Allison Witt '21

Allison Witt '21

Allison Witt

The Intersection of Ethics and Research:
Finding My Passion at Boston College

During my sophomore winter, in the midst of the finals and the usual end of semester chaos, I received an email from Professor Peter Krause about his project team. I was drawn to the team, as it was a unique opportunity to do meaningful and impactful work as an undergraduate. So, I submitted an application on a whim, and I am so glad that I did.

Professor Krause’s project team focuses on terrorism, political violence, and U.S. foreign policy through a series of tasks, ranging from short-term projects like journal articles and op-eds, to long-term projects like books and podcasts. While I started on the team as a Research Assistant, these past two semesters I have worked as an Undergraduate Research Fellow, mentoring the other Research Assistants. The depth of my experience has helped me build a toolkit of skills: data analysis, attention to detail, project management, editing, and teamwork. In addition, it has taught me that when you really like something you can go all in. To learn something to the best of your ability requires you to engage with materials and look at a complex problem through different lenses.

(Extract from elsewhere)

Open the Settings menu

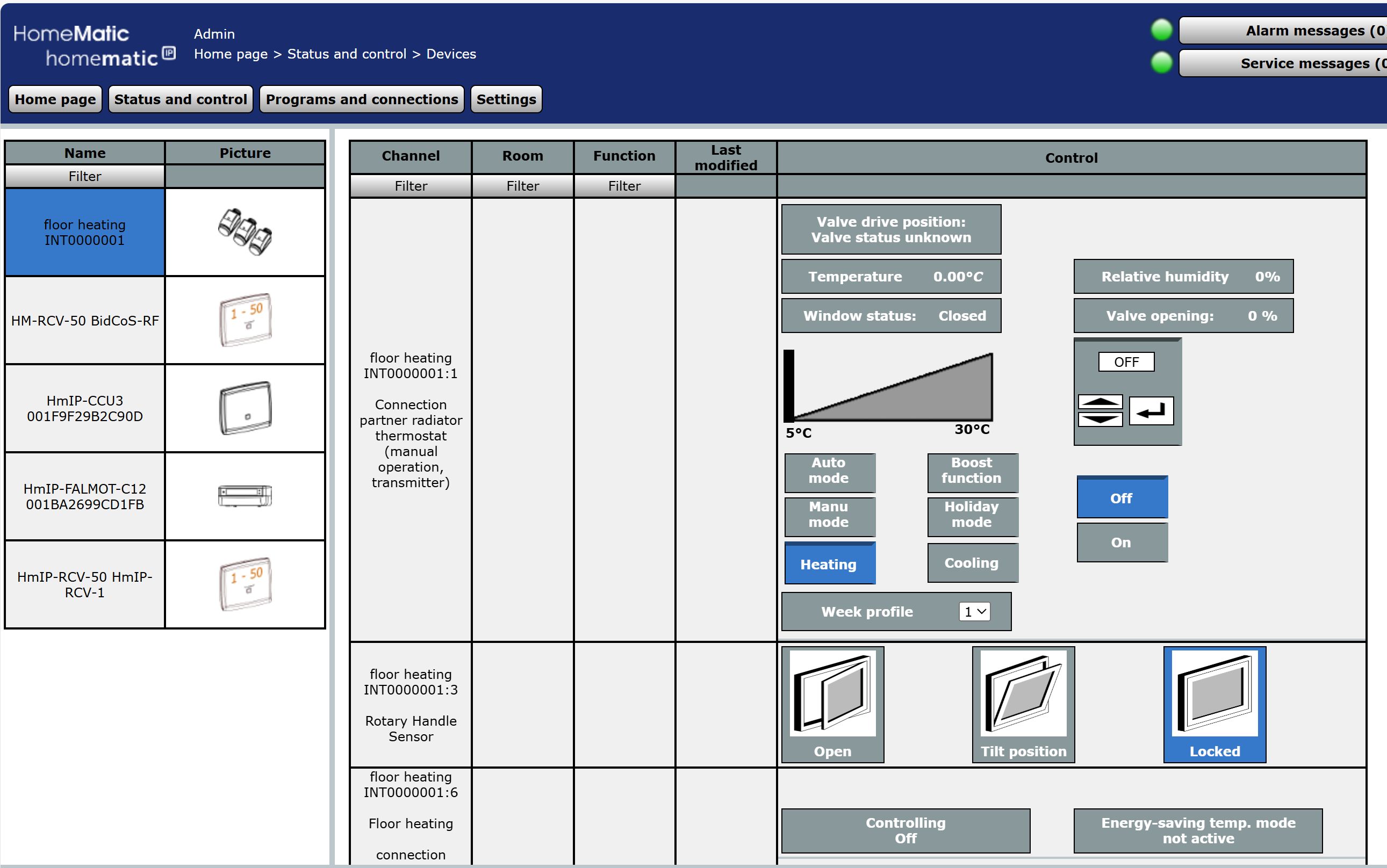505,99
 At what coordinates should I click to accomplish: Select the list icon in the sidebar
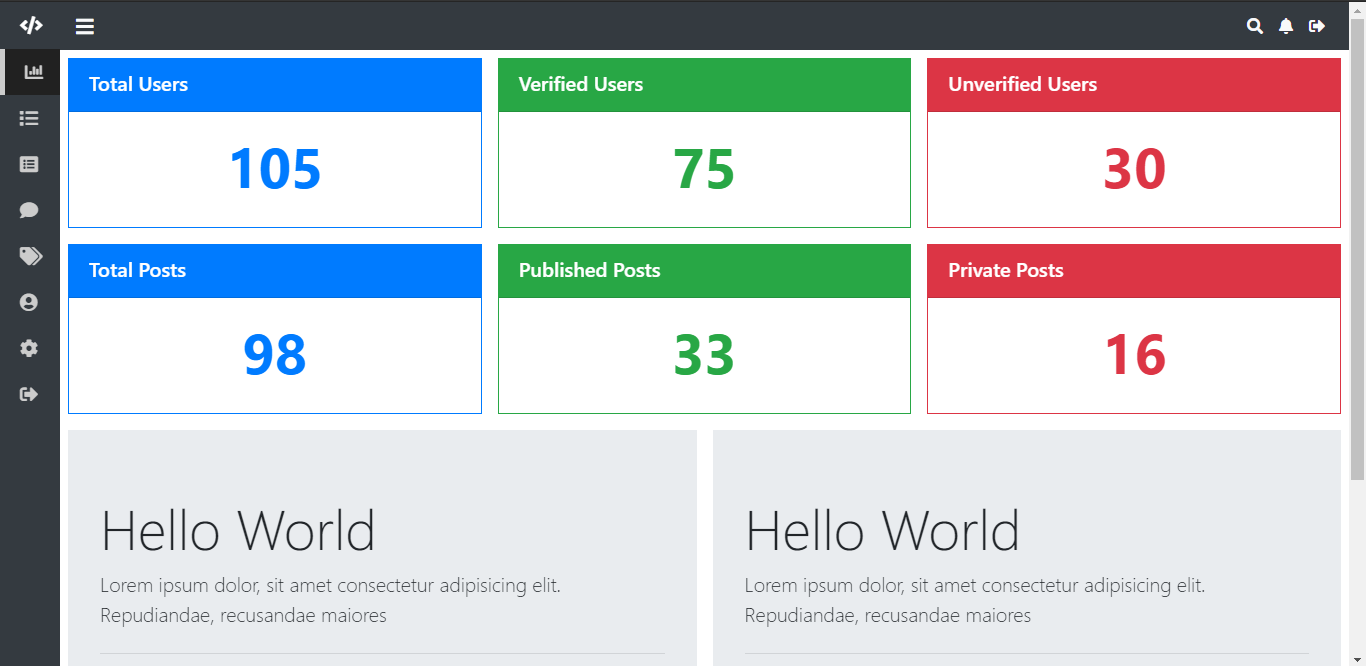pos(29,117)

The main project we work on is insurgent spoils—an insurgency is an armed uprising by non-state actors in hopes of achieving a certain political objective. We research and code insurgencies that have occurred in the 20th and 21st century. The main goal of our research is to identify who won, why, and what groups gained or lost after the conflict. Since joining the team I have worked on cases from different parts of the world, but the Karen Insurgency in Myanmar sparked my interest in human rights and international justice, especially those in contemporary Myanmar.

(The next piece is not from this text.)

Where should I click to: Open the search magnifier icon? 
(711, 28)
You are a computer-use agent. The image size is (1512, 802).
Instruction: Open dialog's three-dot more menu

The Karen conflict, often called the “World’s Longest Civil War,” began in 1947. Prior to World War II and immediately following it, Myanmar (then Burma) was a British colony and the Karen peoples, one of many ethnic minorities in Burma, had been Christianized by missionaries during its UK colonial period. This religious difference—along with ethnic, cultural, and linguistic factors—separated the Christian Karen from the majority Buddhist Burmese within Myanmar. The insurgent groups wanted to create their own independent state and separate from Myanmar. However the Tatmadaw, the Myanmar military, fought tirelessly to assert their political dominance. While the National Ceasefire Agreement (2015) brought an official end to the insurgency, violence and tensions between the Tatmadaw and the Burmese people have persisted until today.

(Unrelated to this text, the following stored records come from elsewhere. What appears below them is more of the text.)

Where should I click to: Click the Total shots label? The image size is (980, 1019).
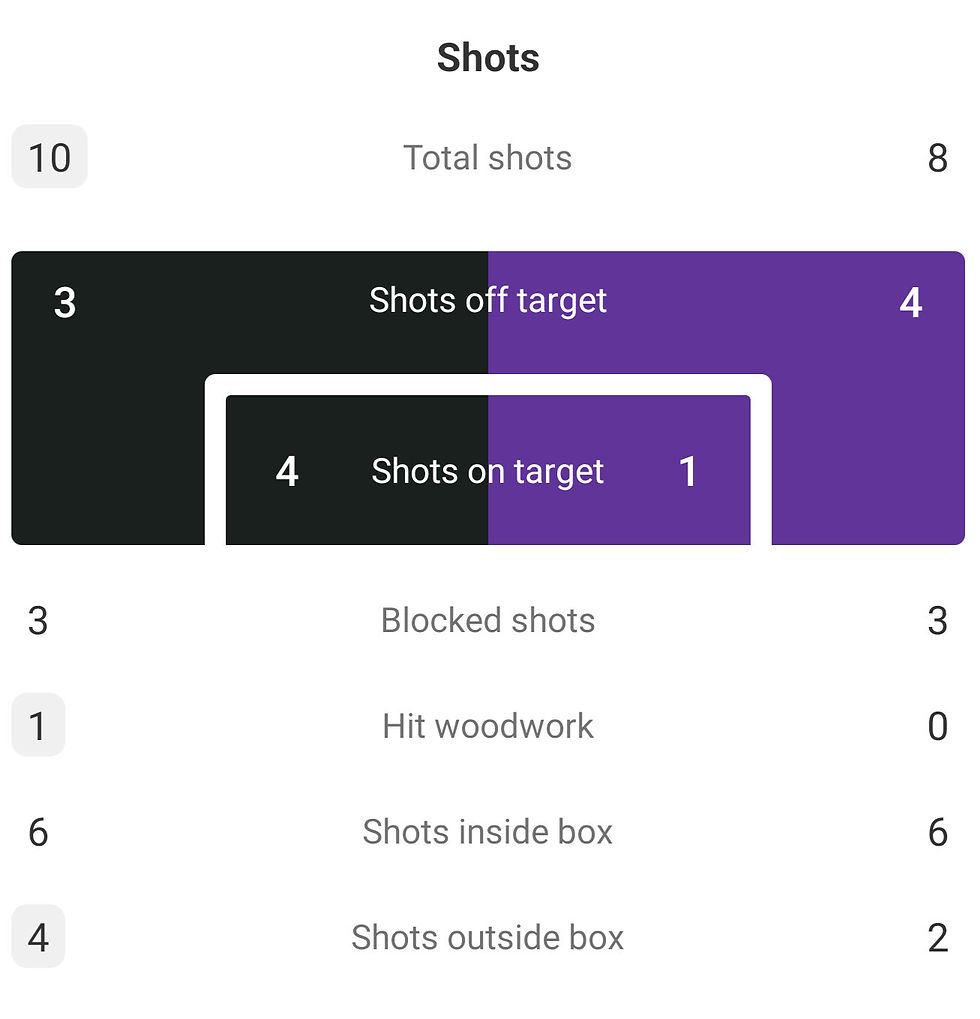pos(487,157)
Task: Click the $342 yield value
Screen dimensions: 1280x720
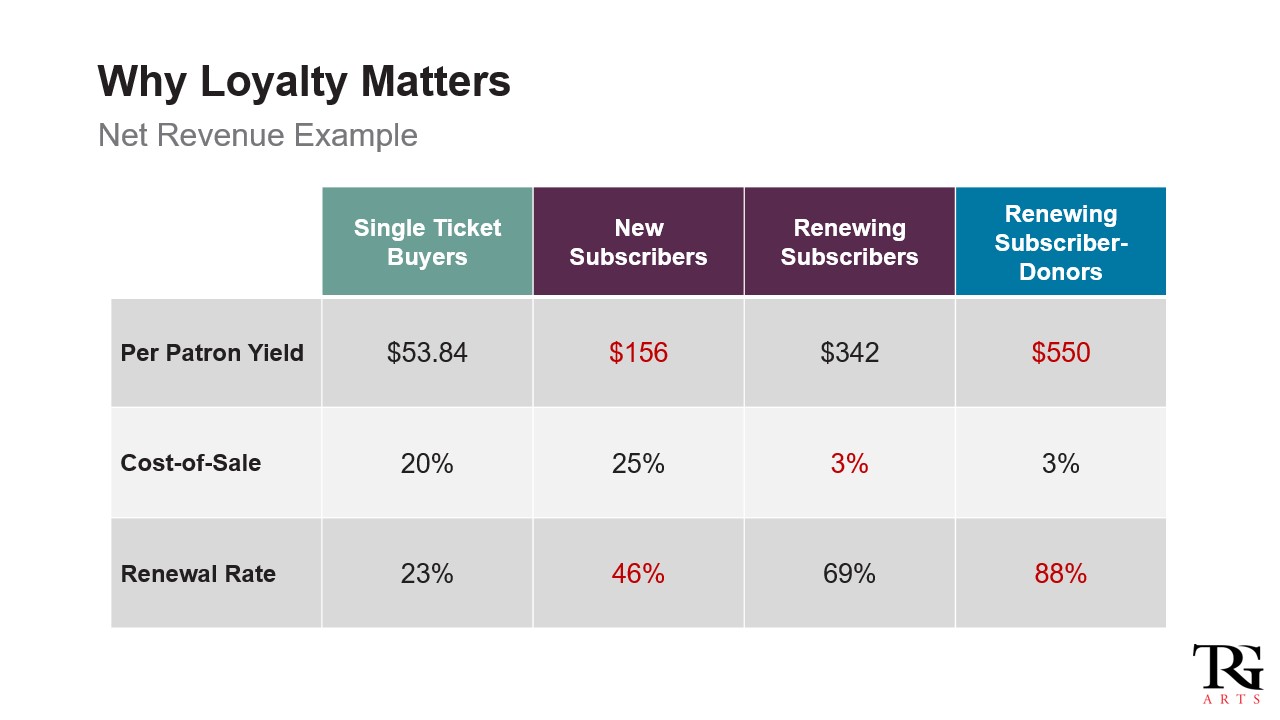Action: click(849, 353)
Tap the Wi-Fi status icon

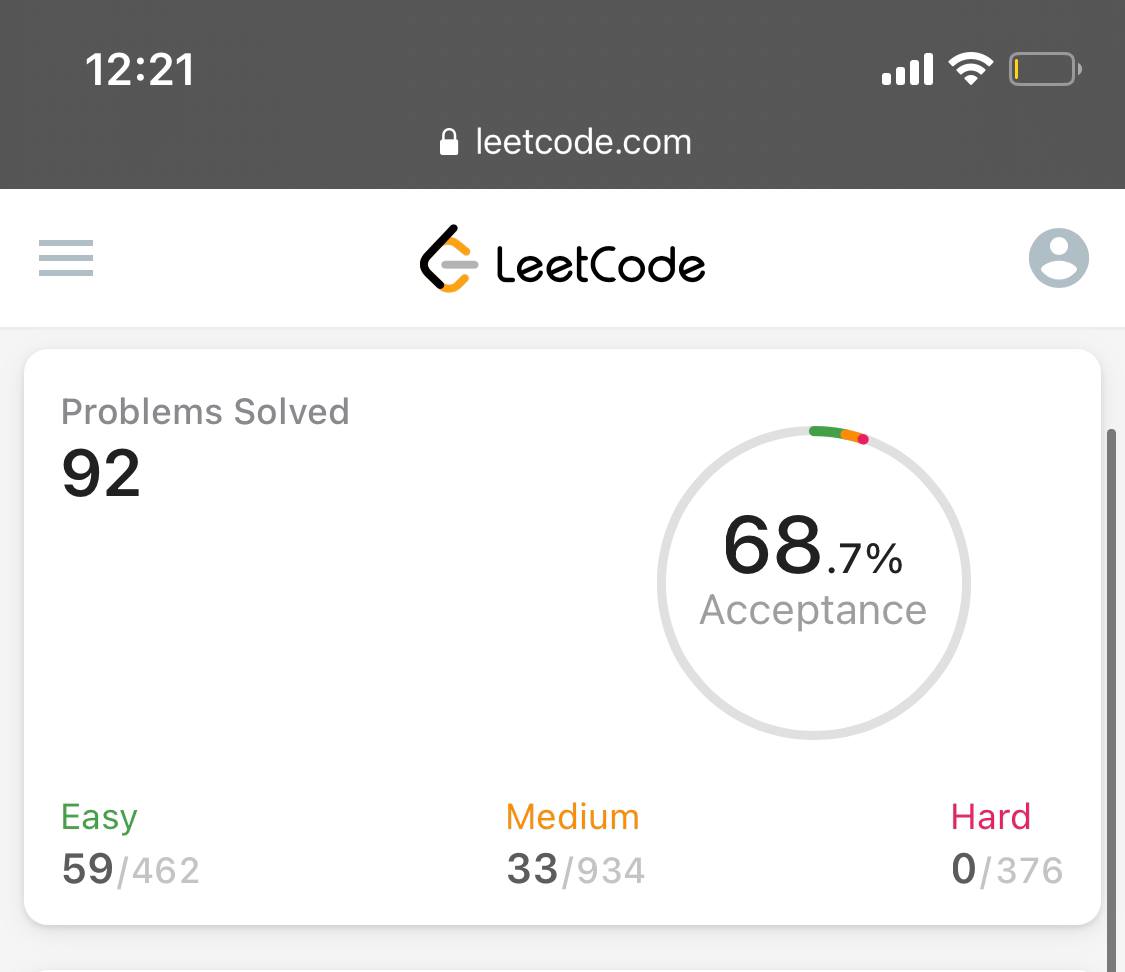point(971,69)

While researching this case with Professor Krause, I focused more on the logistical aspects of the case. I analyzed group sizes, political affiliations, and strength; however, the ethical side of the conflict peaked my interest. This semester, in Ethics, Religion, and International Politics, and I have been able to explore Myanmar through a different lens. I have learned about what the impact of spoils and the Tatmadaw’s power really looks like. Since 2017, the military has committed a series of human rights violations, including an ethnic cleansing campaign against the Rohingya people. My learning became truly intersectional when we began studying the Rohingya refugee crisis in my senior seminar on International Human Rights and Refugees, where we traced the origin of the conflict to where it stands today through the lens of forced migration. The systematic persecution against the stateless Rohingya should be a global concern and the international community needs to take action. It is through interdisciplinary research that I have learned how to speak passionately about this issue.

My time working with Professor Krause has enabled me to become a better reader, writer, and student. Not only have I been able to develop critical thinking skills and editing skills, but I have uncovered new passions in human rights and international justice. The courses I am taking this year have only further encouraged my interests in ethical dilemmas. Now, I am searching for post-graduate careers to grapple with ongoing human rights abuses around the world, ultimately aspiring, one day, to attend law school for international human rights law.